The social media world is full of both risks and possibilities:

– Nothing is private
  • It’s about telling your story
– It’s easy to be mean
  • It’s easy to be positive and supportive
– Digital reputations can be permanent
  • Everyone can create and share

TIPS

  • Keep it Fresh and Shareable: Frame your conversations in ways that youth will want to hear about, and choose words that attract attention. Know what is happening in the news in your neighborhood and nationally, including in pop culture. Cultural events can be great context for drawing kids in to a conversation.
  • Use Youth Talents: Youth are experts in social media—make the most of their skills. The most effective sites trained youth leaders, then handed them the creative keys while also maintaining a healthy balance between oversight and independence. Involving creative people, taking risks and being prepared to move at youths’ speed are all key to success in using social media.
  • Interactivity is Important: Youths see the internet as a two-way street. They aren’t just consumers—they’re also producers. Your online strategy should invite teens to participate (create, like, comment, re-tweet or share).

Try This

Sample Facebook Posts:
“We think communication is essential in a healthy relationship! What do you think?”

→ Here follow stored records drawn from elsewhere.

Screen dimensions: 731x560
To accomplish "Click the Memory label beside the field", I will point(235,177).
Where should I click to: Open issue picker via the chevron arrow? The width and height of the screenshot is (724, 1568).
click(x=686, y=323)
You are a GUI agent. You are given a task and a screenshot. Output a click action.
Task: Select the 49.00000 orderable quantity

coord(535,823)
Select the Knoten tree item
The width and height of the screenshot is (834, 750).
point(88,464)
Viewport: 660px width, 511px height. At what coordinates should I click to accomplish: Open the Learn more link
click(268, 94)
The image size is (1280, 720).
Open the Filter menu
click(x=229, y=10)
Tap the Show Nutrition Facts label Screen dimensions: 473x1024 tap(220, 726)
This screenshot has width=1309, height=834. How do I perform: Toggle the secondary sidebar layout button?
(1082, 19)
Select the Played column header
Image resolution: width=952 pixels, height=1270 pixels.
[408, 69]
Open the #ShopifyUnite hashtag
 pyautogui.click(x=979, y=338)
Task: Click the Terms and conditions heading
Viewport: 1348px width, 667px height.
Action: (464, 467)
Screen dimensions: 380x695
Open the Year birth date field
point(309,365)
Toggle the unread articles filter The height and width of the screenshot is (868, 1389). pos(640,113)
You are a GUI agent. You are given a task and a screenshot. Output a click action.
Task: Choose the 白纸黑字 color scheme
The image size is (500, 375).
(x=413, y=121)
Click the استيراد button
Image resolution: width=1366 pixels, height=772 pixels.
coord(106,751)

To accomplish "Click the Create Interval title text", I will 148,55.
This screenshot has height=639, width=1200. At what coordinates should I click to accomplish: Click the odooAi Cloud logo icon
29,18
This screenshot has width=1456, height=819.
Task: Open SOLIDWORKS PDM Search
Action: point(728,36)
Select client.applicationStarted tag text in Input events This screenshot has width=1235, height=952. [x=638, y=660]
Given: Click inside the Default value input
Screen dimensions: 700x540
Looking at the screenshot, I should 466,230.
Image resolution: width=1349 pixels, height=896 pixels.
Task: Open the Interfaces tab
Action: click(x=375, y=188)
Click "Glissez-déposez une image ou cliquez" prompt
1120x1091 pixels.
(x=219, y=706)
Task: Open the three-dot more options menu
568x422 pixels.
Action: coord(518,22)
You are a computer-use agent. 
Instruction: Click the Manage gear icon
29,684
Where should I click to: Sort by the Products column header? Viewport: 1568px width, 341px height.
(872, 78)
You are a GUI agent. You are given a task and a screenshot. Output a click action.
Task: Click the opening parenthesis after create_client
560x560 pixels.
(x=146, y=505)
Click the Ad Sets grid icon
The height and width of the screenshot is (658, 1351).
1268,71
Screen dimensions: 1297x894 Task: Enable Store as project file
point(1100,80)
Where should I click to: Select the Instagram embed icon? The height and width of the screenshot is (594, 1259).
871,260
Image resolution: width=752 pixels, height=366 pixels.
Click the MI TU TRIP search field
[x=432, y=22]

“Like this if your boyfriend or girlfriend has no problem when you spend time with family and friends.”

  • Layer Your Strategy: Combine your online tools with offline strategies. Your social media profiles should drive people to your events, and your events should drive people to your website and social media profiles. Host an event, workshop, poetry slam or contest, and include a component where teens have to go online to participate—to vote, enter a drawing, watch a video or read a blog.